Nucleic acid extraction

TRIZOL RNA Isolation Protocol

Required reagents

  1. DEPC-treated water (Ambion)

  2. TRIzol Reagent (Invitrogen)

  3. Ice cold PBS

  4. Cell scraper

  5. 70% ethanol

  6. Isopropyl alcohol

Equipment and supplies

  1. Refrigerated centrifuge

  2. Microcentrifuge

  3. Micropipettes

  4. Aerosol-barrier tips

  5. Vortex mixer

  6. Powder-free gloves

  7. Centrifuge tubes

Protocol

  1. Homogenize tissue samples in 1 ml of TRIZOL reagent per 50 to 100 mg of tissue using a glass-Teflon or power homogenizer (e.g. Polytron, Tekmar’s TISSUEMIZER). The sample volume should not exceed 10% of the volume of TRIZOL Reagent used for the homogenization.

  2. Rinse cell monolayer with ice cold PBS once. Lyse cells directly in a culture dish by adding 1 ml of TRIZOL Reagent per 3.5 cm diameter dish and scraping with cellscraper. Pass the cell lysate several times through a pipette. Vortex thoroughly. The amount of TRIZOL reagent added is based on the area of the culture dish (1 ml per 10 cm2) and not on the number of cells present. An insufficient amount of TRIZOL Reagent may result in DNA contamination of the isolated RNA.

  3. Spin cells for 5 min at 300 X g. Remove media and resuspend cells in ice cold PBS. Pellet cells by spinning at 300 X g for 5 min. Lyse cells with TRIZOL Reagent by repetitive pipetting or by passing through syringe and needle. Use 1 ml of the reagent per 5-10 X 106 of animal cells.

  4. Incubate the homogenized sample for 5 minutes at room temperature to permit the complete dissociation of nucleoprotein complexes. Centrifuge to remove cell debris. Transfer the supernatant to new tube.

  5. Add 0.2 ml of chloroform per 1 ml of TRIZOL Reagent. Cap sample tubes securely. Vortex samples vigorously for 15 seconds and incubate them at room temperature for 2 to 3 minutes. Centrifuge the samples at no more than 12,000 x g for 15 minutes at 2 to 80C. Following centrifugation, the mixture separates into lower red, phenolchloroform phase, an interphase, and a colorless upper aqueous phase. RNA remains exclusively in the aqueous phase. Transfer upper aqueous phase carefully without disturbing the interphase into fresh tube. Measure the volume of the aqueous phase (The volume of the aqueous phase is about 60% of the volume of TRIZOL Reagent used for homogenization).
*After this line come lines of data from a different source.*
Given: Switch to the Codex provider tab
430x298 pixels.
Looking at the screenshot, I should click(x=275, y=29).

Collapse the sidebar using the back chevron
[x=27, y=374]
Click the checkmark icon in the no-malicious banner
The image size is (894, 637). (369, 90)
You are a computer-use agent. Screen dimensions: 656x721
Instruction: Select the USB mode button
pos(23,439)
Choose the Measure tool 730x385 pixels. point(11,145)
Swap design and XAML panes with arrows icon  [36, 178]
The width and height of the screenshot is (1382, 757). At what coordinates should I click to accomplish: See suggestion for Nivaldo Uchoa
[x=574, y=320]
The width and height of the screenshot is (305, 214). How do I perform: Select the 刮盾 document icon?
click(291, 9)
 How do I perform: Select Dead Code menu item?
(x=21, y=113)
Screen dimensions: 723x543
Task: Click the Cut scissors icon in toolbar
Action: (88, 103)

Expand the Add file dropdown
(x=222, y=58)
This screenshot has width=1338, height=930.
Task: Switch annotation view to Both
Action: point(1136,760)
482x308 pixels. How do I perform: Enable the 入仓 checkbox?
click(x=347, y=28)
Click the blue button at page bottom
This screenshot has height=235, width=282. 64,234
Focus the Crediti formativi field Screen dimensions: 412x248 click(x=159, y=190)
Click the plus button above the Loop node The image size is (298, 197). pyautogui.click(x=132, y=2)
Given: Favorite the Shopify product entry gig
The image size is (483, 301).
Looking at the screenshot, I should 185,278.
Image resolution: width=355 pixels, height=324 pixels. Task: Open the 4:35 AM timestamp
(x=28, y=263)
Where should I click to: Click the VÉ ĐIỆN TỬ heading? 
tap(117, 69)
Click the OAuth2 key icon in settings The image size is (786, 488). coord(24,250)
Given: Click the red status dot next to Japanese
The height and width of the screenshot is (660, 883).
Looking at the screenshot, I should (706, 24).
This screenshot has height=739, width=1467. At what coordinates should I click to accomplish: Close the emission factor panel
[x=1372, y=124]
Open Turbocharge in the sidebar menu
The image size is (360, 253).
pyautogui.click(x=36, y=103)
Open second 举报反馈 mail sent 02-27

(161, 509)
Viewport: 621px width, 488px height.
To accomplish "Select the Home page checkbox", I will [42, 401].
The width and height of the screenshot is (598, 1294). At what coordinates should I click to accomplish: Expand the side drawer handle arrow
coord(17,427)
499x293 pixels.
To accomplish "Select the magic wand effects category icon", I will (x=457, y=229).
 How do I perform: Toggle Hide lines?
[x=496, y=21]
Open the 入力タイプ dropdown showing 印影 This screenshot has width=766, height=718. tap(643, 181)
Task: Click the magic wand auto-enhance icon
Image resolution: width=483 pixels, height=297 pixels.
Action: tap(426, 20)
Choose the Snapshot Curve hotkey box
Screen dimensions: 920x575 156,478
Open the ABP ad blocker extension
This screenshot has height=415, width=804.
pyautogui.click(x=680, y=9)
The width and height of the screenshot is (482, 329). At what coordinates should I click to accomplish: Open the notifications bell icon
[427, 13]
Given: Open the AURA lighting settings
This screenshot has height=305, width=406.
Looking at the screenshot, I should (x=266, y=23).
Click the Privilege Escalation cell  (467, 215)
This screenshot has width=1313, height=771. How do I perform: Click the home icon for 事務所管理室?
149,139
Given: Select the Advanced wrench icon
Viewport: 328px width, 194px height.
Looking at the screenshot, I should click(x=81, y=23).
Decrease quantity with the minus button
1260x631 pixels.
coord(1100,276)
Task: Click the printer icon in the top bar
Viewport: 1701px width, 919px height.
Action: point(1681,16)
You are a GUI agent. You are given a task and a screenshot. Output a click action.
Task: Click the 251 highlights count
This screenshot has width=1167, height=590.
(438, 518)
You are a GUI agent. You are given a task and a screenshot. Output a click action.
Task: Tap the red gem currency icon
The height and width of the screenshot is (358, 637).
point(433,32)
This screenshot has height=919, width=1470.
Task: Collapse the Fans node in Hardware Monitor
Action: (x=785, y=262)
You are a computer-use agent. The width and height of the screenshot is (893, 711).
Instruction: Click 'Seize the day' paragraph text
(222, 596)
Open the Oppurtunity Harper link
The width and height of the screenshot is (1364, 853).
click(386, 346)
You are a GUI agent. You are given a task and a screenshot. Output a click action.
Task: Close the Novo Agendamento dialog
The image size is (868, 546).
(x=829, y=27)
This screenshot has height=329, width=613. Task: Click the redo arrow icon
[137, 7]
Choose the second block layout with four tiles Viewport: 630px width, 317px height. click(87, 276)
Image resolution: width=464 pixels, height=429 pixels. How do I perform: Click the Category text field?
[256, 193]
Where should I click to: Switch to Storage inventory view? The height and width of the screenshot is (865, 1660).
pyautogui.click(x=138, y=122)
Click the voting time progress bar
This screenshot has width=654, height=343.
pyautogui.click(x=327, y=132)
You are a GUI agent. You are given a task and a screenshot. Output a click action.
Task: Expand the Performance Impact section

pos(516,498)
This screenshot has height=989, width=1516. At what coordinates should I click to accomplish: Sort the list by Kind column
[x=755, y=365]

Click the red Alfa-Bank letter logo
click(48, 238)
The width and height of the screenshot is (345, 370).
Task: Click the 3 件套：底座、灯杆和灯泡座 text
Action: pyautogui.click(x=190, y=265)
  6. Precipitate the RNA from the aqueous phase by mixing with isopropyl alcohol. Use 0.5 ml of isopropyl alcohol per 1 ml of TRIZOL Reagent used for the initial homogenization. Incubate samples at 15 to 30oC for 10 minutes and centrifuge at not more than 12,000x g for 10 minutes at 2 to 4oC. The RNA precipitate, often invisible before centrifugation, forms a gel-like pellet on the side and bottom of the tube.

  7. Remove the supernatant completely. Wash the RNA pellet once with 75% ethanol, adding at least 1 ml of 75% ethanol per 1 ml of TRIZOL Reagent used for the initial homogenization. Mix the samples by vortexing and centrifuge at no more than 7,500 x g for 5 minutes at 2 to 8 oC. Repeat above washing procedure once. Remove all leftover ethanol.

  8. Air-dry or vacuum dry RNA pellet for 5-10 minutes. Do not dry the RNA pellet by centrifuge under vacuum. It is important not to let the RNA pellet dry completely as this will greatly decrease its solubility. Partially dissolved RNA samples have an A260/A280 ratio < 1.6. Dissolve RNA in DEPC-treated water by passing solution a few times through a pipette tip.

  9. Dilute 1 μl of RNA with 39 μl of DEPC-treated water (1:40 dilution). Using 10 μl microcuvette, take OD at 260 nm and 280 nm to determine sample concentration and purity. The A260/A280 ratio should be above 1.6. Apply the convention that 1 OD at 260 equals 40 µg /ml RNA.


REFERENCE

Chomczynski P, Mackey K. (1995) Short technical report. Modification of the TRIZOL reagent procedure for isolation of RNA from Polysaccharide-and proteoglycan-rich sources.Biotechniques 19(6): 942-5.